— Text shown —
IV. Performance Features

 A/D Converter: 24-bit Σ-Δ ADC: AD7765 (optional support for 312KSPS AD7764)  Low intrinsic noise, high channel isolation;  Differential input range: ±10V;  Independent programmable gain, 4 adjustable levels: 1x, 10x, 100x, and 1000x;  AD Trigger Modes: Software timed trigger, external trigger;  Supports pre-trigger, with a maximum pre-acquisition of 2K points;  IEPE Constant Current Source: 4.38mA @2% (the board may require an external 5V power supply, depending on the USB port's power capability);  IEPE Sensor Excitation Voltage: 15V or 24V;  Constant Current Source Output Impedance: >250 kΩ at 1kHz;  Constant Current Source Noise: <500 pA/√Hz;  Coupling Type: AC/DC;  AC Coupling -3dB Cutoff Frequency: 0.53Hz;  Analog input signals with TVS clamp protection;  Sampling frequency can be set by software (range: 1.95KHz～156.25KHz);  Onboard large-capacity memory (4M words), supports continuous acquisition for real-time monitoring;  Onboard EEPROM, users can write custom parameters;  Board ID recognition (0～15), supports multi-card operation;  8-channel DI/DO; outputs with latch function, automatically cleared on power-up;  Provides drivers and dynamic link libraries for WIN7/VISTA/2000/XP;  Dimensions (excluding casing): 91(W) × 139(L) (mm);

V. Technical Parameters

· Operating Voltage: 5V±0.25V · Operating Temperature: 0℃～70℃ · Storage Temperature: -10℃～85℃ · Humidity: 5%～95%

VI. Working Principle

6.1. Block Diagram

6.2. Brief Description of Working Principle

The XM-USB-4431 consists of the following functional modules: USB2.0 bus bridge circuit, address decoding and data latching, AD conversion, data storage, and other functions.

Address Decoding and Data Latching: Controlled by a Field-Programmable Gate Array (FPGA) chip. As it uses the USB2.0 bus, users do not need to concern themselves with specific I/O addresses; they can directly call the dynamic link library provided by our company. In 8-bit data mode, the specific I/O addresses are interpreted by the USB master control chip.

AD Conversion: External analog signals are input via SMB0..SMB3, pass through 4 levels of programmable gain, and then enter the ADC. The AD control timing is completed by the FPGA.

— Material provided —
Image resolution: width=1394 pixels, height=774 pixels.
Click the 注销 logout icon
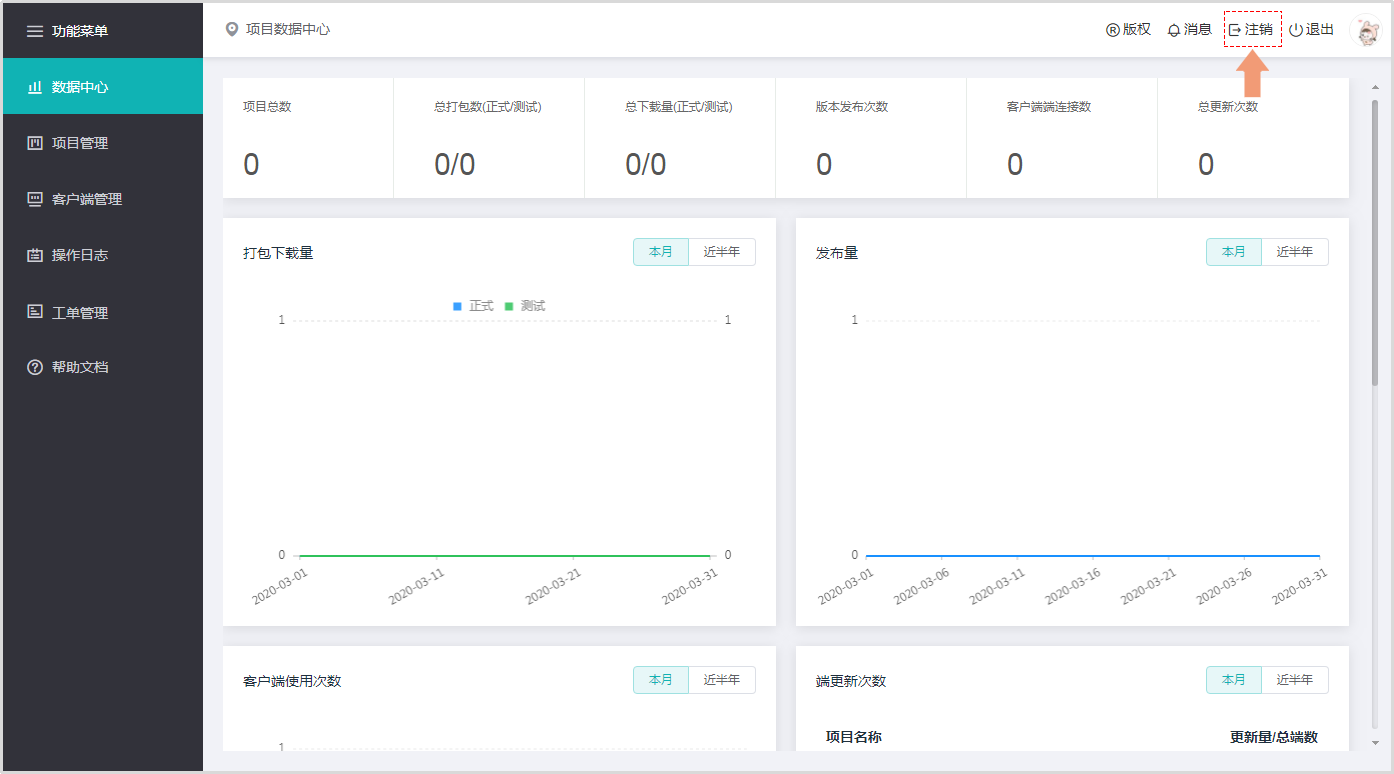(1235, 30)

— Stated goal A —
What storage temperature range does the XM-USB-4431 description give?
— Stated goal B —
Translate this sentence from the XM-USB-4431 description into Spanish: "The AD control timing is completed by the FPGA."
The material is not needed here.

— Output A —
-10℃ to 85℃

— Output B —
La temporización del control AD la realiza la FPGA.